Ategua
ARCHAEOLOGICAL SITE |
ORIGINS: COPPER AGE |
3rd MILLENNIUM B.C. – 14TH CENTURY |
LOCATION: CARRETERA PROVINCIAL 271 from Teba. (Km. Point 6,300) |
Ategua is an archaeological site located in the municipality of Cordoba (Spain) which was declared a National Monument in 1982 and an Archaeological Asset of Cultural Interest in 2004. Currently, the site covers an area of 205 hectares and is managed by the Network of Cultural Enclaves of Andalusia (RECA), which is focusing its efforts on preparing the site to be opened to the public.
Located about 20 km southeast of Córdoba, on the banks of the Guadajoz River, overlooking the old road that connects Córdoba with the province of Granada, Ategua is one of the most spectacular archaeological sites in the province of Córdoba. Its main historical importance lies in the key role it played in the closing stages of the civil war between the Caesarean and Pompeian factions (called the Bellum Hispaniense by Caesar), which culminated in the sacking of Corduba and Caesar’s final victory in the celebrated Battle of Munda (45 BC). However, the archaeological excavations carried out in the 1960s and 1980s by archaeologists A. Blanco Freijeiro and M. Martín Bueno, revealed that the site in fact had a much longer history.
According to current archaeological research, the first stable settlement in Ategua appeared in the Bronze Age, although certain findings point to earlier occupation in the Copper Age, in the third millennium BC. By the 8th century BC, Ategua was already a major fortified Tartessian settlement. The famous Ategua Stele, found in the nearby Cortijo de Teba and on display at the Provincial Archaeological Museum of Cordoba, testifies to the importance of this oppidum (fortified town) located on the southern limits of the Corduba territory.
Remains of the impressive fortifications from the Iberian-Roman oppidum survive to this day, especially in the north-eastern sector of the ‘acropolis’. These must have been the defences which Caesar’s forces scaled to take possession of the wheat reserves stored in the town by Pompeian faction, and which proved vital for supplying Caesar’s legions before they achieved the final victory at Munda, in the nearby Sevillian countryside.

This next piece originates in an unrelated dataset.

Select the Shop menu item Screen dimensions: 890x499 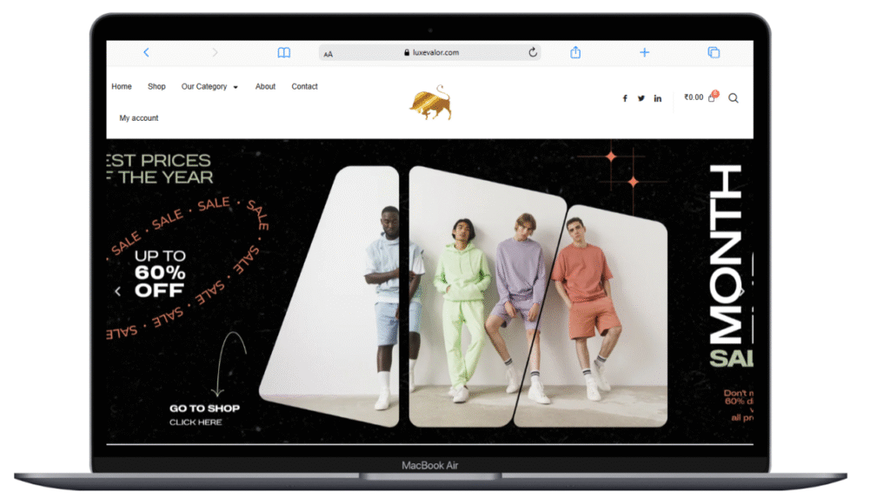tap(156, 87)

Ategua continued to be occupied during the imperial era, although it is unclear exactly what its legal status was. A number of houses have been excavated from this period which had cisterns for the water supply, as well as what is thought to have been a public building.
In the medieval period, a fortified enclosure from the late 12th century has been discovered, which took advantage of the Ibero-Roman defences on the eastern side, while on the northern, western and southern flanks, a new wall of rammed earth topped by a stone plinth was constructed, reinforced with ten quadrangular towers. This fortress has been linked to the efforts of the recently-established Almohad regime to secure military control of the main communication routes in al-Andalus.
Finally, after the Castilian conquest of the area in the 1340s, the Almohad gates were bolstered by an octagonal tower and a bastion situated at the north-eastern end, designed to control the route between Córdoba and Granada.
In the 14th century, a market was established just outside the walls between the two towers in the south-western sector, in a small rectangular area paved with stone slabs. Shortly after, the settlement was abandoned, and Ategua fell into oblivion and was little more than a pile of ruins next to the Cortijo de Teba la Vieja until it was rediscovered by archaeologists in the 1960s.